● **STRONA**:

#####

|
RELACJE
W
bajkowej scenerii Wysokich Taurów
czwarta wyprawa alpejska KSE
31.07-7.08.2021
Maria Dominik
To
nasza czwarta wyprawa w Alpy. Tym razem
wybieramy się w Wysokie Taury leżące w
Alpach Austriackich.
Po nocnej jeździe, jemy pyszne śniadanie u Maryni w
Wiedniu i już w komplecie ruszamy w stronę
gór. Na dojeździe zwiedzamy Hallstatt i
dolne Jezioro Gosau. Były to niezrealizowane
(z przyczyn obiektywnych) punkty programu
naszej poprzedniej wyprawy. Pogoda dopisała, więc udało się zwiedzić
malownicze Hallstatt leżące nad jeziorem o
tej samej nazwie i pospacerować nad dolnym
jeziorem Gosau z nieco ograniczonym widokiem
na masyw Dachstein z jego lodowcem, na
którym spędziliśmy cały dzień dwa lata temu.
Rozpadało się dopiero w Bad Gastein leżącym
w najciekawszej dolinie regionu Salzburga –
Gasteinertal.
Otoczona górami, z
mnóstwem szlaków do górskich wędrówek, a
przy tym bogata historycznie i kulturalnie.
Do odwiedzenia zapraszają tu miejscowości
Dorfgastein, Bad Hofgastein oraz położona
niesamowicie malowniczo Bad Gastein - nasza
baza na cały tydzień.
Dzień
drugi
alpejskiej przygody przeznaczamy na
poznawanie gór otaczających miejscowość.
Wyjeżdżamy z Bad Gastein dwuetapową kolejką
na Graukogel. Ze względu na burzową pogodę
rezygnujemy ze zdobycia wymagającego szczytu
Graukogel 2492 m npm. Kierujemy się nad
pięknie położone wysokogórskie jezioro
Palfnersee 2074 m npm. Co prawda jezioro odsłoniło się
nam na chwilę, ale otaczające je góry
niestety spowijała mgła. Ponieważ zaczynała
się burza, więc zeszliśmy z powrotem do
kolejki. Pomimo fatalnej pogody udało się
zrealizować część zaplanowanej trasy. Po
południu pławiliśmy się w termach radonowych
w Bad Gastein.

#####

● **ZADANIA DO WYKONANIA**:
A. Proszę ocenić, czy poniższe stwierdzenia są zgodne z relacją z wyprawy w Wysokie Taury. Przy każdym należy odpowiedzieć „tak” lub „nie” i przytoczyć rozstrzygający fragment relacji. (i) W drodze w góry uczestnicy zwiedzili Hallstatt i dolne Jezioro Gosau. (ii) Drugiego dnia uczestnicy zdobyli szczyt Graukogel. (iii) Bazą wyprawy na cały tydzień była miejscowość Dorfgastein.
B. Zdanie z relacji z wyprawy w Wysokie Taury: „Ponieważ zaczynała się burza, więc zeszliśmy z powrotem do kolejki.” Należy je przetłumaczyć na język angielski.

● **DOSTARCZONE INFORMACJE**:

#####

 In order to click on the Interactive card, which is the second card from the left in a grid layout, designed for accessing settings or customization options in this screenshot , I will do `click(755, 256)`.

#####

● **ODPOWIEDZI**:
A.
(i) Tak: „Na dojeździe zwiedzamy Hallstatt i dolne Jezioro Gosau.”
(ii) Nie: „rezygnujemy ze zdobycia wymagającego szczytu Graukogel 2492 m npm.”
(iii) Nie: „położona niesamowicie malowniczo Bad Gastein - nasza baza na cały tydzień.”

B. Since a storm was starting, we went back down to the cable car.